> [Excerpt provided]:
· · · ·

Is one minor parking lot hidden away behind shops and bordering train tracks in Charlottesville, Virginia, enough to warrant a feature-length documentary about it? Even a short film about that subject seems like a potentially very bad idea. But Meghan Eckman’s The Parking Lot Movie somehow manages to sustain its running time as well as deliver some unexpectedly astute observations about modern life. It’s also laugh-out-loud funny. So, in answer to that question: a surprising yes.

In the 1980s, the smiling, genial Chris Farina bought the Corner Parking Lot, a business that he continues to own to this day. As a boss, Farina found himself gravitating toward the types of characters who you might find wandering around in a Richard Linklater movie (especially Slacker or Waking Life), those mid/post-collegiate intellectual types who are overburdened by their sharp brains and prefer to lounge around existentially in their adopted university town, discussing art, music, literature, or matters of a more philosophical variety. But that’s not always a good thing. As one Corner Parking Lot attendant puts it:

Which is, of course, one of the problems of having an insanely over-educated group of people working in a service sector job, is that they have plenty of time to think about it.

Or another:

There’s probably nothing worse than poets working in parking lots. That’s a dangerous mix.

Or, later, when the film takes a turn for the comically dramatic as current and former employees explain how there is a point at which the isolation of this parking lot existence invariably begins to drive an attendant crazy:

It’s kind of like being in a zoo. You don’t know if you’re in the cage, or if they’re [customer] in the cage, or where the zoo is really.

· · · ·

> [Dataset section]:
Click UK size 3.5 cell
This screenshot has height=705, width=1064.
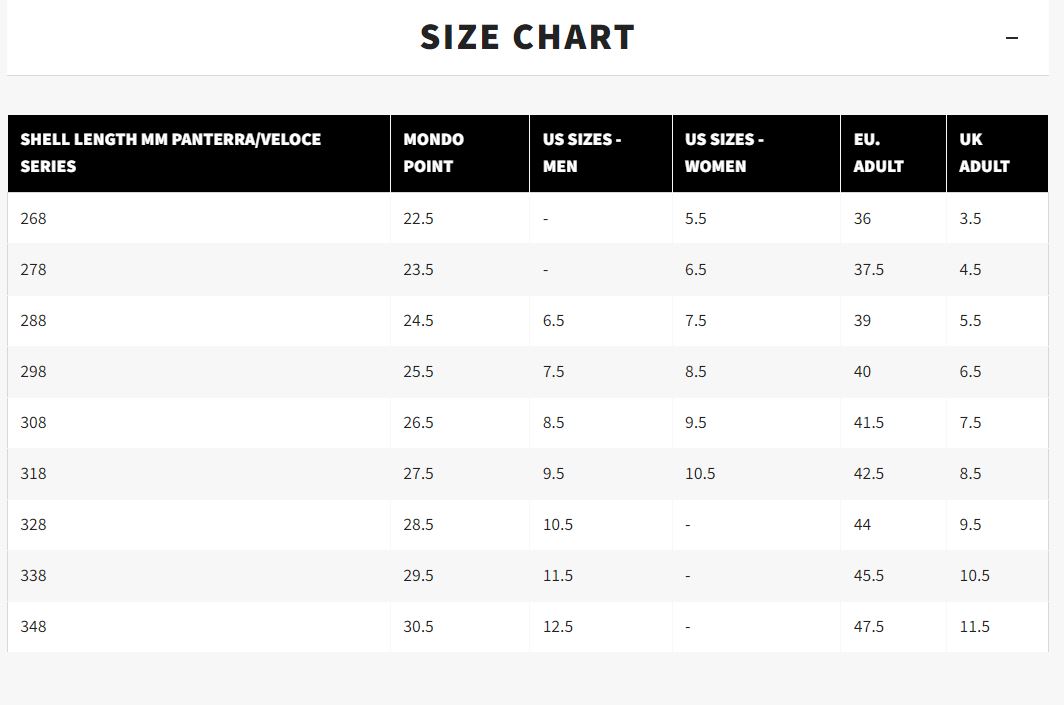997,218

· · · ·

> [Exercise set]:
**1)** Using the review of The Parking Lot Movie, answer these:
(a) In what city and state is the parking lot?
(b) In what decade did Chris Farina buy the Corner Parking Lot?
(c) Which two Richard Linklater movies does the review name?
**2)** Say whether each statement agrees with the review of The Parking Lot Movie. Answer yes or no, and quote the words from the review that decide it.
(a) The review calls the film funny.
(b) Chris Farina no longer owns the Corner Parking Lot.
(c) One attendant compares the job to being in a zoo.
The material has no connection to the review.

> [The answers]:
**1)**
(a) Charlottesville, Virginia
(b) The 1980s
(c) Slacker and Waking Life

**2)**
(a) Yes: "It’s also laugh-out-loud funny."
(b) No: "a business that he continues to own to this day"
(c) Yes: "It’s kind of like being in a zoo."